“Wow, Amy, you got really tan.”
Two people I love told me this recently. They implied very different things.
For my white fiancé, it’s admiration for my four+ years of commitment to swim, bike or run six days a week, which has intensified as I train for my first Half Ironman. For my Chinese cousin, however, it’s consternation because she believes I should look fair for my wedding this summer. As a first-generation Chinese Canadian, I need to reconcile the differences inherent to my dual identity.
My parents and I moved from China to Canada when I was 13. I knew little English, but I worked hard and graduated from my ESL program in record time. By the end of my first year in Canada, I was receiving very good grades, as I had in China. In fact, I had the second highest average in my class. Yet few classmates seemed to know or care. Unlike in China, academic excellence was not everyone’s sole objective here. The one thing that I knew how to do well was no longer valued. I felt lost.
For the rest of high school, I spent weekends volunteering and school holidays camping with the Girl Scouts. I started attending a church where I was the only Asian, and I seldom spoke Chinese in public. Subconsciously, I distanced myself from the Chinese community in search of an identity more readily accepted.
In 2014, after studying and working in Boston and New York, I moved to Abu Dhabi for a job. I expected my time in the Middle East to be many things, but not liberating. Indeed, apart from the Emirati elites, there was no monolithic culture in the UAE, and everyone was left to articulate their own identity. As an English-speaking, Asian-looking, church-going, triathlon enthusiast, I didn’t fit into any box and I embraced my dual identities.

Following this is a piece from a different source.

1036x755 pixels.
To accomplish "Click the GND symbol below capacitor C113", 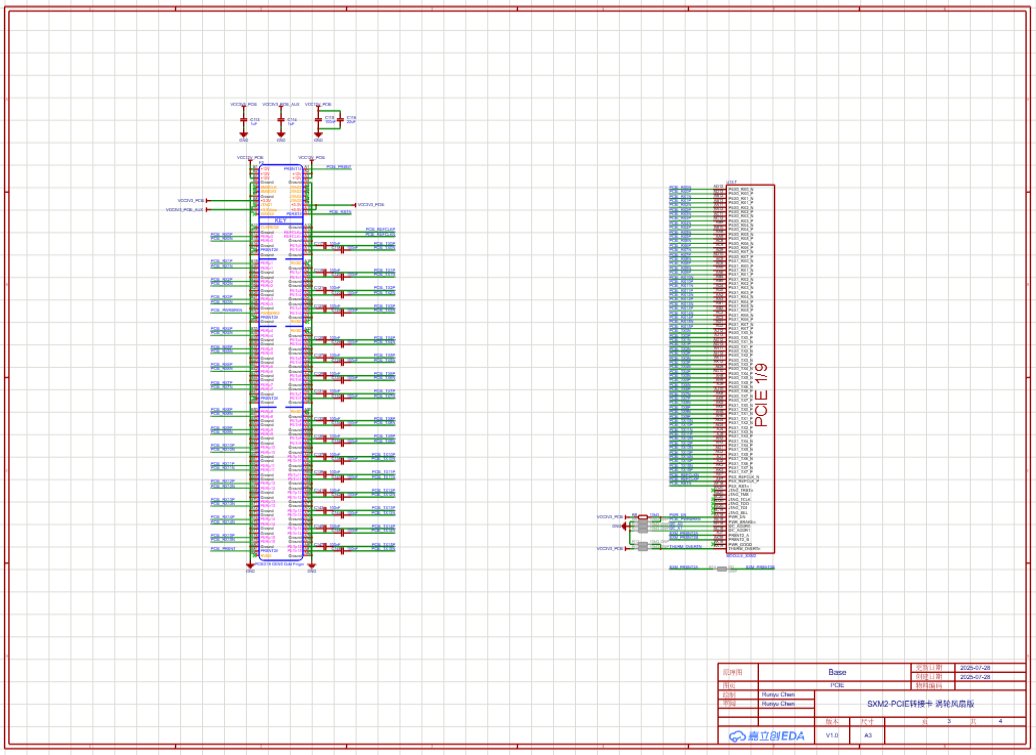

My American friends could tell from my accent that I wasn’t American, but that didn’t stop us from bonding over weekend bike rides or going to Shake Shack and talking Wall Street. On Fridays, my Emirati colleagues went to mosques while I attended church, yet we deeply respected each other for our devotion to our respective faiths. And I started hanging out with a group of Chinese. Wow, I could now jumble English and Chinese, those quintessential expressions that can’t be translated rolling off my tongue. I started realizing just how often I began a sentence with “There is a Chinese saying… .” In this foreign land where I was neither completely American nor Chinese, I felt both more American and more Chinese than ever.
Now that I am back stateside, I am finally comfortable in my own skin. As I pursue graduate studies in the Bay Area, my independence and passion energizes me to relish my outdoor training and stay a vocal Christian. I also befriend fellow Chinese students, for I recognize that it’s my Chinese heritage and its pursuit of academic success that spurred me to come back to school. That’s not to say that my two worlds don’t clash; I once met a Chinese friend after one of my swimming sessions and she lamented that she couldn’t go swimming because it would darken her skin. (She was covered from head to toe against the sun during this conversation.) I just shrugged. I recognize our differences and I cherish even more our similarities. We all have complex facets to our identities. It would be a pity to simplify who we are with a one-word tagline. Instead, we can feel empowered by acknowledging this tension and appreciating the different values that shape us.